Si le retour à la communauté marque déjà un premier pas important dans la recherche de la vie intérieure, la qualité de vie dans la communauté en est un deuxième. C’est ce qui explique la grande joie du Fondateur lorsque l’abbé Tempier décide de se joindre à la future société; il regardait cette décision «comme un présent du ciel, […] c’est le besoin que nous avons d’un prêtre qui pense comme vous pour l’intérieur de notre communauté» [19].

À quoi le Fondateur pensait-il exactement en parlant de ce niveau d’intériorité? Quels éléments envisageait-il pour la vie intérieure? Bref, que faudrait-il pour que la communauté oblate devienne ce qu’il appellera plus tard le «centre commun», le «paradis sur terre» et le «rendez-vous délicieux»?

Nous croyons que trois éléments constitutifs forment la pensée de Mgr de Mazenod à ce deuxième niveau d’intériorité.

a. «Parmi vous, la charité, la charité, la charité» [20]

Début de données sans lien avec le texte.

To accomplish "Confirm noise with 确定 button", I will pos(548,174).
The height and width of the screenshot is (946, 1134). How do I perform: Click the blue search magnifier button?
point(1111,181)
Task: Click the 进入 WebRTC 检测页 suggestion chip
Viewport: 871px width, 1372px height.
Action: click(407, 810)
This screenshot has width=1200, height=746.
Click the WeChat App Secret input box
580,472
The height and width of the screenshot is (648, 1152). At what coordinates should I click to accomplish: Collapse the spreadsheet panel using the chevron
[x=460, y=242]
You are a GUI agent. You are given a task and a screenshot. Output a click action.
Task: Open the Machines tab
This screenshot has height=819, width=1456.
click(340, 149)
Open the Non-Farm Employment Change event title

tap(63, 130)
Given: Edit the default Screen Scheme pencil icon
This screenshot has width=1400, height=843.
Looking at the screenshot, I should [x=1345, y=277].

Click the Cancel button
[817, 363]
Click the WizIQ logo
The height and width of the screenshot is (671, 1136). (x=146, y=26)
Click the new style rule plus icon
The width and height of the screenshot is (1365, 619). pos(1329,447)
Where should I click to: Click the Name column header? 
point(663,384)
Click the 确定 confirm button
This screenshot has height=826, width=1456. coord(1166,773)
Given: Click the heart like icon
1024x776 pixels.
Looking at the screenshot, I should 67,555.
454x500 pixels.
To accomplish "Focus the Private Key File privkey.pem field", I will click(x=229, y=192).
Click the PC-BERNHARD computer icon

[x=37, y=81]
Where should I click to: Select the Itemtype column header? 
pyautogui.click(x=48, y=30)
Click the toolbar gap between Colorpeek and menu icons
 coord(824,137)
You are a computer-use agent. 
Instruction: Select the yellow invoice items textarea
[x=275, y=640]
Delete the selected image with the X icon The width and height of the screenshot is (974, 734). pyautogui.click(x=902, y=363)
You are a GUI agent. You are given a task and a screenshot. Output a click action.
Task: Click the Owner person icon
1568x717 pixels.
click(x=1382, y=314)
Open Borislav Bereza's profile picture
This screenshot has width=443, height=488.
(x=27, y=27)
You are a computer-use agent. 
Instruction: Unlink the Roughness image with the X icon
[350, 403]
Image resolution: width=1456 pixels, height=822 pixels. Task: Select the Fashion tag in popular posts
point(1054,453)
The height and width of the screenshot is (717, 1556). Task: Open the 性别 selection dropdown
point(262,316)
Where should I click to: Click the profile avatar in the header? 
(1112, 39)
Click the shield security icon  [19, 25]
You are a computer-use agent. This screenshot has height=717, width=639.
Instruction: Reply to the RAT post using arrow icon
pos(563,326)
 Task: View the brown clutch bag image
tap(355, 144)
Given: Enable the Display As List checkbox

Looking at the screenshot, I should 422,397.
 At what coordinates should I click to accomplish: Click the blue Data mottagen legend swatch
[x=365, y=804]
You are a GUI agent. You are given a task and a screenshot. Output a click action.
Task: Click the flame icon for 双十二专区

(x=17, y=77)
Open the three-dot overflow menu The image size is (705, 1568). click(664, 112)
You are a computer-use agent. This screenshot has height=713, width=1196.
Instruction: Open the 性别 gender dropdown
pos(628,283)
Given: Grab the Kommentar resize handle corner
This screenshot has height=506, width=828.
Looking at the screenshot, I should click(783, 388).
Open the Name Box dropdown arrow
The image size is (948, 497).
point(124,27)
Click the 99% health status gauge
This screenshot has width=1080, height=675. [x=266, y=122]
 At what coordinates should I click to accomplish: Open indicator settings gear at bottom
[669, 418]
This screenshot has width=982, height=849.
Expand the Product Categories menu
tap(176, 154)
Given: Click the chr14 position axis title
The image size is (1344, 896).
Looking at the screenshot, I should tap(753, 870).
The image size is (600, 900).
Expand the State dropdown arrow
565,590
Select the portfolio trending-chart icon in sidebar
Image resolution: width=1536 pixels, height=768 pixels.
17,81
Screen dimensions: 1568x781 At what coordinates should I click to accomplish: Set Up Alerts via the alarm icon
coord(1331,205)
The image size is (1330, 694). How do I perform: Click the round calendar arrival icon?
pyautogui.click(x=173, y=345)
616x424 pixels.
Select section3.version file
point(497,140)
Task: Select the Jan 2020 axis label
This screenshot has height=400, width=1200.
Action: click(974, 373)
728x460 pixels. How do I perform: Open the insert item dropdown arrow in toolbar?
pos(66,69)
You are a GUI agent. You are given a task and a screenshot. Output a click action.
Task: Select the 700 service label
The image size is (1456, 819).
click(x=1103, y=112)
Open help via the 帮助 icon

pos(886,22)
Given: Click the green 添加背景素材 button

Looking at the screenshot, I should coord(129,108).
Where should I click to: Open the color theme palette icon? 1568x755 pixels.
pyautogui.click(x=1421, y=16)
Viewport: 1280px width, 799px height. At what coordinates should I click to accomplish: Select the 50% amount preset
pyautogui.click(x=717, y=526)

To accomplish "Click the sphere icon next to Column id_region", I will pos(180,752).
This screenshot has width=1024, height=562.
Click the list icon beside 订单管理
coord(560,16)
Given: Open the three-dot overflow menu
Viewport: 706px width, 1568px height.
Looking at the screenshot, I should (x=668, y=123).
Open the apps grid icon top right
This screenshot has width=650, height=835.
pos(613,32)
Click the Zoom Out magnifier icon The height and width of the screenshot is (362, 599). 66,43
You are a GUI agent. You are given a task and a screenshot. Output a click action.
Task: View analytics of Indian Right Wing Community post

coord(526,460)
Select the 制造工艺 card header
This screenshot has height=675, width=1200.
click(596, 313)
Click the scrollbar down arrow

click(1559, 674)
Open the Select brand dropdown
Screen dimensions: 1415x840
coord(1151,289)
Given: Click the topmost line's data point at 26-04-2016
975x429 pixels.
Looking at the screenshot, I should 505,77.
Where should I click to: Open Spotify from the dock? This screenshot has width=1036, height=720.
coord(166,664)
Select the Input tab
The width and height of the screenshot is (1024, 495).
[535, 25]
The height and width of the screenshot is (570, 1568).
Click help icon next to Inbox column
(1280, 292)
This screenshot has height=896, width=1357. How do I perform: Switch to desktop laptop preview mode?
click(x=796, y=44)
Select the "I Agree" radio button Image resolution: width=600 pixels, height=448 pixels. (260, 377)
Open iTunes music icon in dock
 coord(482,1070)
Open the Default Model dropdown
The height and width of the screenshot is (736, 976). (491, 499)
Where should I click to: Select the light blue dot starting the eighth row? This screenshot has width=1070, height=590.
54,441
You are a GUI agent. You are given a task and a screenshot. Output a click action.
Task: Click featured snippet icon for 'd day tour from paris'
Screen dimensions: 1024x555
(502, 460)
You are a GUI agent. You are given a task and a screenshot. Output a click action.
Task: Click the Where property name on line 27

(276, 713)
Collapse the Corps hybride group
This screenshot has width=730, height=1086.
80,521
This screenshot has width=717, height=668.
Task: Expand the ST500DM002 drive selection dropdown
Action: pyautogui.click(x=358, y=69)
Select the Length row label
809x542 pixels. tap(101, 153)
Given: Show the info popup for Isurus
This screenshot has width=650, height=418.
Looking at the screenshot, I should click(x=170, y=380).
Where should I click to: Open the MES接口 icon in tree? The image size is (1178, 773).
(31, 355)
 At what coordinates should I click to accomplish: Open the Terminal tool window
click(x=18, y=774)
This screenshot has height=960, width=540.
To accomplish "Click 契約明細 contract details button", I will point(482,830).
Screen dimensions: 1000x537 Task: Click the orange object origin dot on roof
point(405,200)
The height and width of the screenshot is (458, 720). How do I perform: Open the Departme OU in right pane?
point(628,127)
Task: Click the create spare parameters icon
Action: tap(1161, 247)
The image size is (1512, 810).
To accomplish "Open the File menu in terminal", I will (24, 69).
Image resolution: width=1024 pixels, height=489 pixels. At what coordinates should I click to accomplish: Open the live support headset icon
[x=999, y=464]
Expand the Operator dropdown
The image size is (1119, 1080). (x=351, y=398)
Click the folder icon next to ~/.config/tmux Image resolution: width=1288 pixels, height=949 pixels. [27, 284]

Jusqu’au jour de sa mort, le Fondateur a toujours plaidé en faveur de «la plus tendre charité, bien affectueuse et bien sincère entre nous». Dans sa pensée, l’amour fraternel était un autre mot pour «vie intérieure», une vie donc réglée avant tout par des liens d’amour entre les membres de la communauté, qui ferait «de notre maison un paradis sur terre» [21]. Pour lui, il ne s’agissait pas d’un amour dépourvu de tout sentiment et donc «plus digne des stoïciens que des véritables chrétiens» [22], mais, au contraire, de cette affection réelle qui caractérisait l’amitié de Jésus avec ses disciples. Pour bien comprendre ce que le Fondateur envisageait pour les siens, il faut se référer à ce qu’il a lui-même appelé «son immense capacité d’aimer», pour laquelle il était toujours reconnaissant à Dieu. Dans une lettre qu’il envoie de Rome, il s’explique: «Je ne puis m’accoutumer de vivre séparé de ceux que j’aime, je n’ai point de jouissance hors d’eux. Oh! que nous serons bien dans le ciel quand nous y serons tous ensemble! Il n’y aura plus alors de voyage, plus de séparation et, quoique absorbés en Dieu, nous aimerons encore et beaucoup nos amis. La vue intuitive de Dieu n’empêchait pas Jésus Christ d’aimer les hommes et, parmi eux, les uns plus que les autres. Voilà le type, n’en déplaise aux mystiques raffinés qui, à force de perfection, voudraient nous donner une autre nature qui à coup sûr ne vaudrait pas celle que nous tenons de Dieu» [23].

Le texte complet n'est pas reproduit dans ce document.